Bild: Der bärtige Mumpfl, mit dem alles begann, lebt inzwischen im Neandertal-…
Lasse Nettekoven, Museumsführer im paläontologischen Museum Neandertal,
schreitet zur Pforte und erwartet den üblichen Mix aus Schülern und
Hobby-Paläontologen. Ein sonderbarer bärtiger Mann steht unter den
Üblichen. Die ganze Führung über schweigend, aufmerksam zuhörend, nur
gelegentlich hörbar ein- und ausatmend. Als alle gehen, legt er kurz seine
kraftvolle Hand auf Lasse Nettekovens Arm und sagt: „Wir mehr“.

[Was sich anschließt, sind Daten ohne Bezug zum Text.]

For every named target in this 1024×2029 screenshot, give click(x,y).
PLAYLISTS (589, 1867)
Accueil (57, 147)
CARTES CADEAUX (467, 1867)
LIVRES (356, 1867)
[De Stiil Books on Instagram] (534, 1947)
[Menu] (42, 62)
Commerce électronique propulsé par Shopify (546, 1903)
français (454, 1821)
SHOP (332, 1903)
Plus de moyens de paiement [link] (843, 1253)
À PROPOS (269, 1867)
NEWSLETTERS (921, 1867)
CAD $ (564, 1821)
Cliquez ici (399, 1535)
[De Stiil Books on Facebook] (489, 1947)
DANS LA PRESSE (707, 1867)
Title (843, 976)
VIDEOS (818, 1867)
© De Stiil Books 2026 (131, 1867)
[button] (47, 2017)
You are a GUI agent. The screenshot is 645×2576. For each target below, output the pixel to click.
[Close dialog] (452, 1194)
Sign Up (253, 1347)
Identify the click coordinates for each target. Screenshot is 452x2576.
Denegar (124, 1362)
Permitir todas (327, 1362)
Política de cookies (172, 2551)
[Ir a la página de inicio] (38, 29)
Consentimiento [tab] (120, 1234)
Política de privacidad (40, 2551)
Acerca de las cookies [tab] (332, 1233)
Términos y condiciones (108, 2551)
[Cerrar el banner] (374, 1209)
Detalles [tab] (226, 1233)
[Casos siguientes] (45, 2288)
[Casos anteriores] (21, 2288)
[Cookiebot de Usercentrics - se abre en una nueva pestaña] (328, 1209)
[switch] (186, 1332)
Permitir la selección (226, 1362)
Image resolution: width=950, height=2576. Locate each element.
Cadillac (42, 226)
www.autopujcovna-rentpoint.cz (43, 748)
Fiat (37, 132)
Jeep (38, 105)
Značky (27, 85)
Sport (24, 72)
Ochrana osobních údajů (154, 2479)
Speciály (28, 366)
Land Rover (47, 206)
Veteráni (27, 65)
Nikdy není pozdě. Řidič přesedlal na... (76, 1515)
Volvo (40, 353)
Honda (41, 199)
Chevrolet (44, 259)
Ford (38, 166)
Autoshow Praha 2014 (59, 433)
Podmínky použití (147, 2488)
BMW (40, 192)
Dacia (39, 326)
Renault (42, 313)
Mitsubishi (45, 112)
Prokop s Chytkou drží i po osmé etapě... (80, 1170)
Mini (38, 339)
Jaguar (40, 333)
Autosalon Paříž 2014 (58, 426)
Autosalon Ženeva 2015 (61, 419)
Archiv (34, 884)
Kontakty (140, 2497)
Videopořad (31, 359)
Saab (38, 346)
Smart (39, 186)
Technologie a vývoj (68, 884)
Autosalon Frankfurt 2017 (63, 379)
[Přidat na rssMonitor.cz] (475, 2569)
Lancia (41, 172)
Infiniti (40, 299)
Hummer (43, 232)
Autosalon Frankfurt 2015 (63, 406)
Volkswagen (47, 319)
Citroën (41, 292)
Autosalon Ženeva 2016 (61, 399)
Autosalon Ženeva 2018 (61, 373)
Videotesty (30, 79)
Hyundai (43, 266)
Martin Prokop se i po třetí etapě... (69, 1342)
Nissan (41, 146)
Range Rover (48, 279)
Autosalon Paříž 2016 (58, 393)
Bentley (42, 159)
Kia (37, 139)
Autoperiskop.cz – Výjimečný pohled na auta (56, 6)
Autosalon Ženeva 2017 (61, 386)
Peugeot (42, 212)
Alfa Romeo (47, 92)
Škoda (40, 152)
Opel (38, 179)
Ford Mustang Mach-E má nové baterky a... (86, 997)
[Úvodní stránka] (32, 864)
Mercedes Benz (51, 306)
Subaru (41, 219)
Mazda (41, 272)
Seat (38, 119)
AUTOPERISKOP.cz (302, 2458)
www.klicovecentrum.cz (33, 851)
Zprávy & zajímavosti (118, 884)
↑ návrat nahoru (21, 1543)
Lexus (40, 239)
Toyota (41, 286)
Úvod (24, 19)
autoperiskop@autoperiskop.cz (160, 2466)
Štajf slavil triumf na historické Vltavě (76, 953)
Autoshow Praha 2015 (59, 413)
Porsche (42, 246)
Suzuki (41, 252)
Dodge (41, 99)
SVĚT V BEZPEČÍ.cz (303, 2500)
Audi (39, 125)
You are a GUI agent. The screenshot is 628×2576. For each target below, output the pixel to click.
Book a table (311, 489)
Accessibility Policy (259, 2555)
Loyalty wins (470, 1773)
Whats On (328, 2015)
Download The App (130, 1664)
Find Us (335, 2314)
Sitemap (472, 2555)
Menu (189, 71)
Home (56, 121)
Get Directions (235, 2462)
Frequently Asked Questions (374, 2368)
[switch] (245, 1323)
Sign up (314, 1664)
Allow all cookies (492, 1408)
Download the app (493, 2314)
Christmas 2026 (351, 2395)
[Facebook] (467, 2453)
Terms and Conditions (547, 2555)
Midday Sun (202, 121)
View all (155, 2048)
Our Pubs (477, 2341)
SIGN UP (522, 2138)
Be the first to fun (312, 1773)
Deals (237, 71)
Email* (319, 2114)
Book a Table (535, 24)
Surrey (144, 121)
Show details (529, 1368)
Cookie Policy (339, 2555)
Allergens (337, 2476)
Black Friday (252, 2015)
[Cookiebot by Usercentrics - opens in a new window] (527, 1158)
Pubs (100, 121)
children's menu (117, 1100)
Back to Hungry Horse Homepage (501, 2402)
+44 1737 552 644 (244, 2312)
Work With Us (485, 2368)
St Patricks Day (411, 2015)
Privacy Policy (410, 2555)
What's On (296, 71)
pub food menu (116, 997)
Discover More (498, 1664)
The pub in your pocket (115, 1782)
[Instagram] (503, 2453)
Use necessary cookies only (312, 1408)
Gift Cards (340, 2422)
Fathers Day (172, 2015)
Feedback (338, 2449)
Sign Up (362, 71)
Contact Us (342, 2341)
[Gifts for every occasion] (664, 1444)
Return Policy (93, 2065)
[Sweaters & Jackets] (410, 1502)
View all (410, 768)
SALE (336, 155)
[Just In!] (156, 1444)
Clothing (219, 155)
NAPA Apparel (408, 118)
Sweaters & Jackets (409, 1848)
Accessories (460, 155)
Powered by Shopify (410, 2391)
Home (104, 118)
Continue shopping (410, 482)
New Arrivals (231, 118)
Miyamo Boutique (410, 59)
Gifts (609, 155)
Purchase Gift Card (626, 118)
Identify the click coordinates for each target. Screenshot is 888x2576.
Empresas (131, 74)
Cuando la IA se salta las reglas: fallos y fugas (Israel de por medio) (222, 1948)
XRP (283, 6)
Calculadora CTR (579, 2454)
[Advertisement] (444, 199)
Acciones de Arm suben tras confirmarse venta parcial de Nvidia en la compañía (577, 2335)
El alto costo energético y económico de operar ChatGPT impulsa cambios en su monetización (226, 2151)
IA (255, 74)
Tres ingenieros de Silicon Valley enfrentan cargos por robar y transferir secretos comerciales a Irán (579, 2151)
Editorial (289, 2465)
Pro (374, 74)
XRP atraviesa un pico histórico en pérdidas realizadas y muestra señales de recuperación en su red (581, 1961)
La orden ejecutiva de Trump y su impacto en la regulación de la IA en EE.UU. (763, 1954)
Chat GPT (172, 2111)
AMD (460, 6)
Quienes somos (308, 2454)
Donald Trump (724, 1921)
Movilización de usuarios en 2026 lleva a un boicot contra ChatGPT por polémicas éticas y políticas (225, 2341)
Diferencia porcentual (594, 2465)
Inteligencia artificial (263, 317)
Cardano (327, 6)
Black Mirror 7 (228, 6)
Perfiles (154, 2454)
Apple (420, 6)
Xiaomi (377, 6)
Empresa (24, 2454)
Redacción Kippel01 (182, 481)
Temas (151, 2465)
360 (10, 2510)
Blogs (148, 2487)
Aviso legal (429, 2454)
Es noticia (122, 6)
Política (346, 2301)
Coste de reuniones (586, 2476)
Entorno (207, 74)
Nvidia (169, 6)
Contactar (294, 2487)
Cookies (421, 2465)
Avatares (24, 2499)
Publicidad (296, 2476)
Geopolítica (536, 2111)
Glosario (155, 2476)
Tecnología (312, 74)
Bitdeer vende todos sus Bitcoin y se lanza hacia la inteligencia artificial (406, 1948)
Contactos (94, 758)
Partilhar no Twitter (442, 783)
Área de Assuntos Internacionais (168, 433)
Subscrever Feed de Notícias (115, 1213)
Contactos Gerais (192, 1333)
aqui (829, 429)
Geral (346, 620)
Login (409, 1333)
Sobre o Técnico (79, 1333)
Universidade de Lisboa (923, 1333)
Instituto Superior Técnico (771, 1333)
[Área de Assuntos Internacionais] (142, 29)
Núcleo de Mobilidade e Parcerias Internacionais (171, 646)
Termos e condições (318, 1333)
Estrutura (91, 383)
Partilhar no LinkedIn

Eine Woche später erscheint er wieder, begleitet von zwei weiteren
Bartträgern. Binnen einem Monat muss Lasse Nettekoven bereits drei
Führungen statt einer machen, mit immer mehr Bartträgern. Dann tauchen die
ersten Buttons und Transparente auf. Schließlich stehen Tausende der
Bärtlinge vor der Tür – manche in Bärenfelle gehüllt, manche mit einem
erlegten Wildschwein über der Schulter: Die neo-neolitische Bewegung ist
geboren.
Vor allem junge Menschen schließen sich der Richtung an. Zahlreiche
Akademiker finden hier eine neue Heimat. Verunsichert durch die Forderungen
der Moderne, haben sie ihr bisheriges Leben über Bord geworfen.
Was die Neo-Neandertaler wollen, erschließt sich nicht auf Anhieb. Denn
einer ihrer Grundsätze ist, sich sprachlich vage auszudrücken. Später
einmal wird es einer ihrer nachrückenden Vordenker so beschreiben: „Sage
nicht, was du auch grunzen kannst.“
Inhaltlich geht es darum, sich wieder auf die „neandertalitischen Werte“
rückzubesinnen und ein reines und unverfälschtes Leben zu leben – so wie es
war, bevor durch die erste Zuwanderungswelle der Menschheitsgeschichte, das
Eindringen des Cro-Magnon-Menschen, das ganze Durcheinander begann.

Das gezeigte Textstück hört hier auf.